- _Exercise goal_
From the forum thread on apoc.periodic.iterate below, reproduce word for word the part between "I'm struggling with" and "OPTIONAL MATCH (lc:Charge)", inclusive.

- _Passage to read_
--

I'm struggling with how to properly use the call apoc.periodic.iterate syntax with my query


(Paul Drangeid) #1

It seems no matter how I'm carving this up I get errors typically 'Query cannot conclude with CALL'

I'm not sure exactly what in this cypher would be properly segmented into returning items and action on each iteration, as it is a bit hybrid. The contents are about 100,000 rows, and it hangs when trying to import, so I'm trying to see how I can batch it. Do I somehow need to break this up into a smaller cypher to work within periodic.iterate, or can I somehow batch this entire procedure?

here's the cypher:

MATCH (cdl:Crmdataload {name:'CommitCRM'})
OPTIONAL MATCH (lc:Charge)

--

- _Entries_
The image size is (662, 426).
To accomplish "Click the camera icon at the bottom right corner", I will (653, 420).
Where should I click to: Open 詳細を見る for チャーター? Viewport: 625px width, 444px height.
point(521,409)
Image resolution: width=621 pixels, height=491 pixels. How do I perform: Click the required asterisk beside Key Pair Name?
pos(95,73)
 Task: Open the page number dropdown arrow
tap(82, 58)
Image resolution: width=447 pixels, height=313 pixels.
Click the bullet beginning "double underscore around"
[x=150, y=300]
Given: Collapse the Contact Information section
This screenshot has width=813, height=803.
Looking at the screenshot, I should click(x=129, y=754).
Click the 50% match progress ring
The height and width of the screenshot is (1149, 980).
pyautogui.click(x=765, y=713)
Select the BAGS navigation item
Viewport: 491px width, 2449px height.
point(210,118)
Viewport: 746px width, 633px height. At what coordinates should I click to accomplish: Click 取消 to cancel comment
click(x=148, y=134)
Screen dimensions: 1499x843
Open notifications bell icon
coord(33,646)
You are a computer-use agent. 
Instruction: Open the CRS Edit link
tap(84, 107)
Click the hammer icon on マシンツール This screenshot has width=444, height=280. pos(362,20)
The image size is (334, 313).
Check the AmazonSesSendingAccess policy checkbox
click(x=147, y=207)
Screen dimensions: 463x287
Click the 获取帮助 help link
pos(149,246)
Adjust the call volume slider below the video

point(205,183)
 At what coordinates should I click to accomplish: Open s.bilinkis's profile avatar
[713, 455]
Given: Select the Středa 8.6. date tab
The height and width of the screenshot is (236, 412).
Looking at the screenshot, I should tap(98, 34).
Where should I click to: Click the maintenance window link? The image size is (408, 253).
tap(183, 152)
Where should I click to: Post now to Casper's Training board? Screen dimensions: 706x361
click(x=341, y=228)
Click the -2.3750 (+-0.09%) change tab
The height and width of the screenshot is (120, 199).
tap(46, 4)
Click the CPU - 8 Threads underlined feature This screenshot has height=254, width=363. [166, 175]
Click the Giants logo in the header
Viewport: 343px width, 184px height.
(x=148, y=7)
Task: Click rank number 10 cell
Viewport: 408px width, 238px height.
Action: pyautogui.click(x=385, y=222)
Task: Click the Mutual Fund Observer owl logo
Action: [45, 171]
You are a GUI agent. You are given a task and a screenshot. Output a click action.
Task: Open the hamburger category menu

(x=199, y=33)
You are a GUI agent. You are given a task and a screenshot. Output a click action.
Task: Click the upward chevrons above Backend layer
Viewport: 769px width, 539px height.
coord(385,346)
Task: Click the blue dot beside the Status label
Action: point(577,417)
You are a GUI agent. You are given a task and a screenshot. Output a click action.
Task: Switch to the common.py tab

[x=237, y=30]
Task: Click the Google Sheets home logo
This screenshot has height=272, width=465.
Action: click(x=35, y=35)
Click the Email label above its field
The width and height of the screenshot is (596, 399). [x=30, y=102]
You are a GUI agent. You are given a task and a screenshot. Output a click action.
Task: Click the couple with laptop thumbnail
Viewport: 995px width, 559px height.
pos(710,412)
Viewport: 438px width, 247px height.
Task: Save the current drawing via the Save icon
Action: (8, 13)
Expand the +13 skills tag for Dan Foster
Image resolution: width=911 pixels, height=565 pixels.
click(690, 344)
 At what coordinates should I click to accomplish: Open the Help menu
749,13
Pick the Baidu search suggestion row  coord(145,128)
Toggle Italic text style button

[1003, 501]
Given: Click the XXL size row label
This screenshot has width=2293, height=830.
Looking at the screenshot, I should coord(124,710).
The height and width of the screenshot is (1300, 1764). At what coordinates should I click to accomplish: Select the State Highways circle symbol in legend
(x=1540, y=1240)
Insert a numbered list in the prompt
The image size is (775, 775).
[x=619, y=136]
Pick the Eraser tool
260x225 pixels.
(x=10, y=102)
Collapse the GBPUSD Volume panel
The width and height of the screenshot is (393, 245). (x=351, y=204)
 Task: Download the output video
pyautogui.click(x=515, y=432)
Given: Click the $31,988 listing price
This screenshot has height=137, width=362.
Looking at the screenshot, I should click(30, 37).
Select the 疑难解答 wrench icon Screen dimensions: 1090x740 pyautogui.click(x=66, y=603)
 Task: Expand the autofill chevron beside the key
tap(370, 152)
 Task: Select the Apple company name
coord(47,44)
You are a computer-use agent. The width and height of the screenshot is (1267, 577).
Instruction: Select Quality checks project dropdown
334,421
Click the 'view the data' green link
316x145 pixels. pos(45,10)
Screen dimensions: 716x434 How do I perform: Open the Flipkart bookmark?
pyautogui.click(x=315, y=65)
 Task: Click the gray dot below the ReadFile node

--

- _Worked solution_
I'm struggling with how to properly use the call apoc.periodic.iterate syntax with my query


(Paul Drangeid) #1

It seems no matter how I'm carving this up I get errors typically 'Query cannot conclude with CALL'

I'm not sure exactly what in this cypher would be properly segmented into returning items and action on each iteration, as it is a bit hybrid. The contents are about 100,000 rows, and it hangs when trying to import, so I'm trying to see how I can batch it. Do I somehow need to break this up into a smaller cypher to work within periodic.iterate, or can I somehow batch this entire procedure?

here's the cypher:

MATCH (cdl:Crmdataload {name:'CommitCRM'})
OPTIONAL MATCH (lc:Charge)